Only You Can Do the Work
But blaming our upbringing and/or the people in our lives for conditioning experiences is less important than acknowledging that we lived them because our past is exactly that—our past. Recalibrating our true nature requires living in the present and observing our physical sensations, inner dialogue, and reactive patterns in realtime.
For example, I spent much of my adult life hyper aware of and invested in the moods and needs of others. Being the daughter of two overwhelmed parents who were raising five kids, I constantly saw and heard about how stressful life was. Those experiences played off my true nature (which was love for my family) and resulted in a pattern of pleasing, fueled by my desire to be less of a burden. Though agreeing to do things I didn’t want to do with a smile and being a flexible little helper didn’t serve me, it was highly rewarded.
It wasn’t until I became a full-grown people-pleasing adult that I realized how ingrained my identity and concept of self-worth was rooted in the approval of those I served. Playing small and being “flexible” made it hard for me to say no and easy to minimize my desires in exchange for a breadcrumb of approval. I lacked boundaries, self-care, and felt guilty putting myself first.
I don’t blame my parents for those patterns because I recognize that selflessness was how I processed and coped with the challenges and conflicts within my household. I wasn’t attuned to the long-term conditioning that avoiding negative feedback could have on my concept of self because I was just a child who wanted everyone to be happy and happy with me.

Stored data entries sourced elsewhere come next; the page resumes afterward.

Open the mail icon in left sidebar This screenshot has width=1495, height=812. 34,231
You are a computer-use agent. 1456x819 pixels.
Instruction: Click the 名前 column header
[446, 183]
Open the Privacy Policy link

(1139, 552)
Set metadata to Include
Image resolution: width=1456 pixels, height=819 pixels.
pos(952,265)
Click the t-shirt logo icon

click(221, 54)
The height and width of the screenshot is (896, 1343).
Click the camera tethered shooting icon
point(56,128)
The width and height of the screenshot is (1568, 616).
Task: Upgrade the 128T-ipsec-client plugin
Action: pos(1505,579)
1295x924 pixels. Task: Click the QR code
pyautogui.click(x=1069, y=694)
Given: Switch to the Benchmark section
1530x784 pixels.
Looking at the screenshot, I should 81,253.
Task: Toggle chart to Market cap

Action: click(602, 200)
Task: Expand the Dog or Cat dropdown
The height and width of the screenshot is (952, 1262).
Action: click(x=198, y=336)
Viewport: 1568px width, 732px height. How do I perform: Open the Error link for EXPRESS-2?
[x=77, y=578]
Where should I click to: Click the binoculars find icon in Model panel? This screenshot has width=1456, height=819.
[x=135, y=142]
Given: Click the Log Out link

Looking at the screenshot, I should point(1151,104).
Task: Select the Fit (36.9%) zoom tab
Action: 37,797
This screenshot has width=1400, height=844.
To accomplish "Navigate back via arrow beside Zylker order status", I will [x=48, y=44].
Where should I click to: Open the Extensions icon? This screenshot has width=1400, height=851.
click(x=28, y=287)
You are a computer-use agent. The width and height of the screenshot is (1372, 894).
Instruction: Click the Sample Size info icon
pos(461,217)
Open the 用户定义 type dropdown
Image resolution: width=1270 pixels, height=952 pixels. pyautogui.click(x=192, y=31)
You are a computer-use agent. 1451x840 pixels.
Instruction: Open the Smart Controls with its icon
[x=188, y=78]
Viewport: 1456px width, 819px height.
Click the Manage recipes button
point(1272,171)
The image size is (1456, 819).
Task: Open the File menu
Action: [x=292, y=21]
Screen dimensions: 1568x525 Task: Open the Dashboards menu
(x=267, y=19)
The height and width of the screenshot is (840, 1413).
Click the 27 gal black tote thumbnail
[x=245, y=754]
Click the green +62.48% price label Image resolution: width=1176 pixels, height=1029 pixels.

Shedding my pleasing patterns took a lot of time practicing self-observation and listening to my inner voice react to life. I didn’t wake up one day and realize I was a people-pleaser, it was something I discovered months after an intense family conflict that left me feeling misunderstood, shortchanged, and powerless. It wasn’t until I went inward and explored my feelings with “the whys” that I was able to unpack the motivations fueling my behavior.
“Why” did I feel guilty for something I couldn’t control, like how others viewed me? “Why” were expectations others had of me the only expectations I had for myself? “Why” was making everyone happy so important to me? “Why” did I avoid conflict with those closest to me? “Why” did I need everyone I met to like me?
That process of objective introspection is known as “shadow work” and though it isn’t necessarily fun, it is a crucial process to uncover the path to liberation from one’s past conditioning and to achieve a state of alignment.
By auditing desires, value systems, and concepts of self against one’s emotional responses, physical sensations, and behaviors, we can learn what we need to know in order to integrate actions that produce healthy boundaries, support our wellness, and establish new patterns that provide meaningful and safe life experiences in realtime.
Making Real[time] Effort
Once we realize what we wish to unlearn and who we are and who we really want to be, real effort to do so is required. Awakening to the habits and conditioning we’ve been operating from must then be replaced with inspired actions rooted in intention.
For me, I had spent so many years minimizing my desires that I didn’t know what it was I actually desired. It took present living to help me figure out what efforts I needed to make. What brought me joy? What made my heart sing? What was working for me and what wasn’t?